3) Stress responses, the body’s responses to stress stimuli, are essential for adaptation to stress. On the other hand, prolonged or excessive activation of the responses could contribute to the development of stress-related disorders including hypertension and depression. Stress-related information is conveyed to the brain, which recruits neuronal and neuroendocrine systems for induction of stress responses. Therefore, focusing on the brain, we have been examining the central regulation mechanisms of stress responses in order to create novel therapeutical strategies for the stress-related diseases（Nakamura K et al. Sci Rep 2014, Higashi Y et al. Br J Pharmacol 2018）.

4) Alzheimer’s disease (AD) is one of the most popular diseases among the age-related diseases, however, the effective drug are not developed right now. We recently found the synthetic peptides possessing the proteolytic activity termed as Catalytide against amyloid beta peptide suggesting Catalytide may be new strategic peptide drug for AD. We are now investing the pre-clinical tests such as the effects against AD know-in mouse and stability of Catalytide (Nakamura R et al. Peptides 2019, Nakamura R et al. Integrative Molecular Medicine 2019, Nakamura R et al. J Royal Sci 2019）.

1. Molecular mechanism and new treatment strategy for lower urinary tract symptoms and sexual dysfunction

We have previously demonstrated that the decreased pelvic blood flow could cause detrusor overactivity, benign prostatic hyperplasia and erectile dysfunction using animal models. At present, we are investigating intensively the precise molecular mechanism by employing a pharmacological approach. Moreover, we are investigating the effect of intra-cerebroventricularlly administered stress-related neurotransmitters on the rat urodynamic parameters.

2. Molecular mechanism and new preventive strategy for sequelea of inflammatory brain disorders

In mammalian brain, zinc is present in a subset of glutamatergic axon terminals throughout the forebrain, especially in the hippocampus. Under severe conditions such as cerebral ischemia, excessive amount of zinc stored in presynaptic glutamatergic neurons is released into the extracellular space. We have previously demonstrated extracellular zinc is a novel trigger for microglial activation, and revealed zinc-induced microglial activation signaling pathway. At present, we are investigating the roles of zinc-activated microglia in sequelae of inflammatory brain disorders.

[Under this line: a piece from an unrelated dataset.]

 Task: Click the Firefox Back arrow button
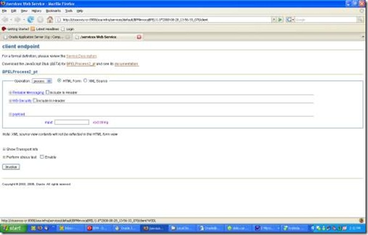pyautogui.click(x=5, y=20)
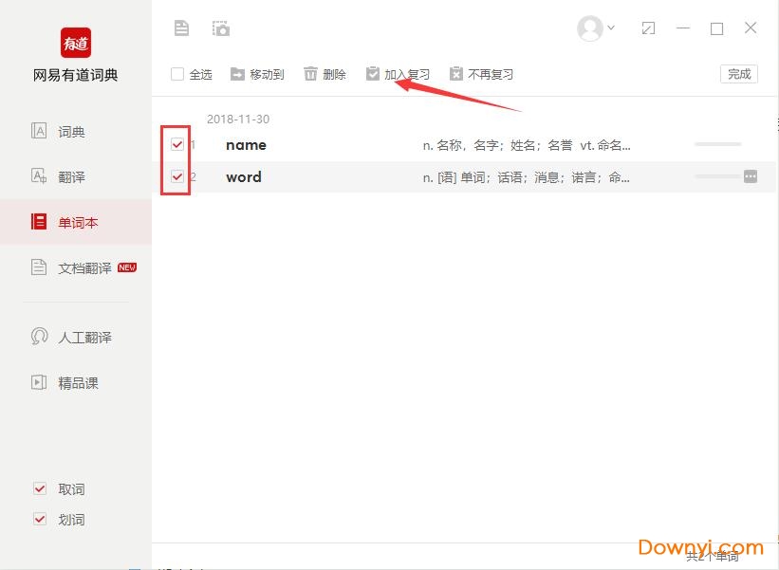Screen dimensions: 779x570
Task: Click the screenshot capture camera icon
Action: point(221,28)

3. Novel therapeutical strategies for the stress-related diseases developed by prolonged or excessive activation of stress responses

Focusing on the sympatho-adrenomedullary system, an essential mechanism for adaptation to stress, we have been examining central regulation mechanisms of the system activated by stress-related neurotransmitters. In general, the sympatho-adrenomedullary system can regulate blood pressure and micturition. That’s why we have been also examining central mechanisms of stress-induced hypertension and urinary bladder dysfunction focusing on the regulation mechanisms of the sympatho-adrenomedullary system.

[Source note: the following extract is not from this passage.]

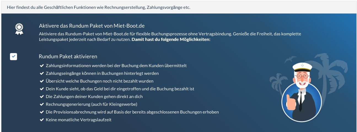Click the bold 'Damit hast du folgende Möglichkeiten:' text

pos(171,39)
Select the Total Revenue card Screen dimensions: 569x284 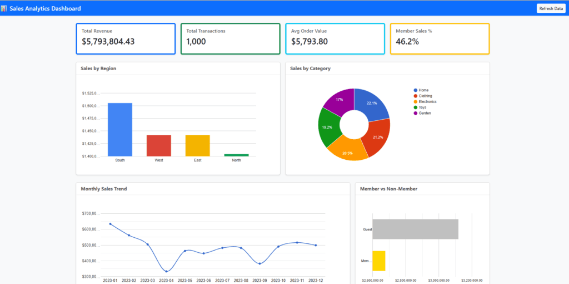[126, 38]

4. Application of Catalydide (catalytic peptide) for treatment and prevention of Alzheimer’s disease

We have recently reported about the novel finding that the shorter synthetic peptide possessed the auto-proteolytic activity and cleaved the amyloid-beta. Therefore, we termed Catalytide (Catalytic Peptide) as the general name of proteolytic peptide. This finding is the very interesting because the Catalytide is the most attractive candidate for the prevention and treatment of Alzheimer’s disease.